Most parishes sent in all the information they had been asked for. However a number of places, including a large number of the middling-sized market towns - Beccles, Haverhill, Southwold, Newmarket, Woodbridge, Mildenhall, Felixstowe, Leiston, Framlingham - sent in only the names, without any information about rank or regiment. What seems to have happened was that the persons responsible had simply copied the names from the war memorial. In fairness to them this course of action had been suggested in the first reminder letter sent out by the organisers:

'If your parish has a war memorial we would suggest you might send us a copy of the names and other particulars which appear thereon. We are aware that in some instances all the information indicated in the form is not given on the local memorials, but we believe that parishes would prefer that the names of all should be included in the County Record, rather than that any should be omitted merely because the fullest details are not available'

Perhaps the local officials took the line of least resistance: but we should also bear in mind that the War had ended over four years earlier; families had moved away; the people who remained had either forgotten or might not want to remember details. We probably have to accept the assertions made that it would be 'difficult' or 'impossible' to collect the required information.

As soon as the lists of names started to be collated into a composite list, another problem became apparent. There were many cases where identical names occurred in the lists of more than one parish. The compilers of the Roll decided that no man should be listed more than once, even though he might have equally valid connections with more than one place: he might have been born and gone to school in one place but moved house and joined up from another. Therefore where two or more places had submitted what looked like the same name, they were written to and asked to explain the connection with their town or village. When the replies were received by the Secretary to the County War Memorial Committee, he decided which place had the most plausible claim on the man in question. He left no written guidelines as to how he had reached his decisions, each case seeming to have been decided on its merits.

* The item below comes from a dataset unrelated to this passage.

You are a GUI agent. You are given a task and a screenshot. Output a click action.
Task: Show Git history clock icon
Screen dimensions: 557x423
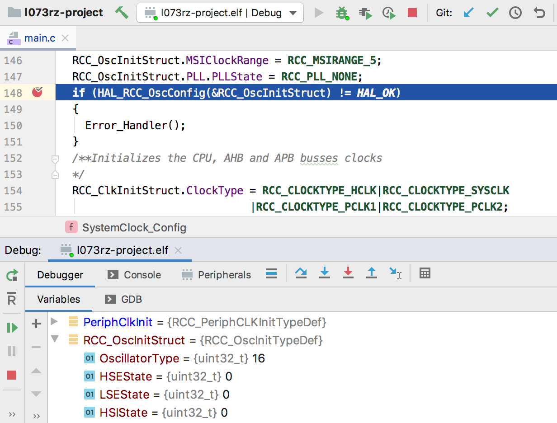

The response to the appeal for names and information about the Fallen was nearly 100%, in East and West Suffolk. When the compilers decided that they would not send out any more reminders, returns had been received from all the towns and villages in Suffolk except three. These were Kirkley, Leavenheath and Wissington. In order to make the electronic version of the Roll as full as possible, the names of men from these parishes have been taken from the local war memorials and added to the Roll - just as happened with many places at the time. In the case of Kirkley, many of the names on the war memorial had already been sent in by Lowestoft, Pakefield or Kessingland, and these names have been left under those places. Similarly some of the names on the Leavenheath memorial had been submitted by Assington or Stoke-by-Nayland.

There was one other place that did not feature in the County Roll of Honour- the county town, Ipswich. Ipswich was a County Borough, and quite separate from the Administrative County of East Suffolk. The County Roll therefore did not include any Ipswich names. Instead they were recorded separately on the Borough War Memorial , which was unveiled in Christchurch Park on 3 May 1924. The bronze panels behind the cenotaph contain all the information requested by the compilers of the County Roll of Honour, and this data has been incorporated into this electronic version of the Roll, so that the names of men and women from the whole of the modern county can be accessible in one database.
One result of doing this is that names appear on the Ipswich list which seem to be identical with some submitted by parishes on the edges of the town but just outside its boundaries - Whitton, Westerfield and Rushmere St Andrew in particular. As there is often no way now of proving that the names related to the same men, the two versions have been left in the database, on the grounds that it was better to have a man listed twice than for him not to appear at all.

Apart from the data relating to Ipswich, Kirkley, Leavenheath and Wissington, this online County Roll of Honour contains all the information that appears in the original book.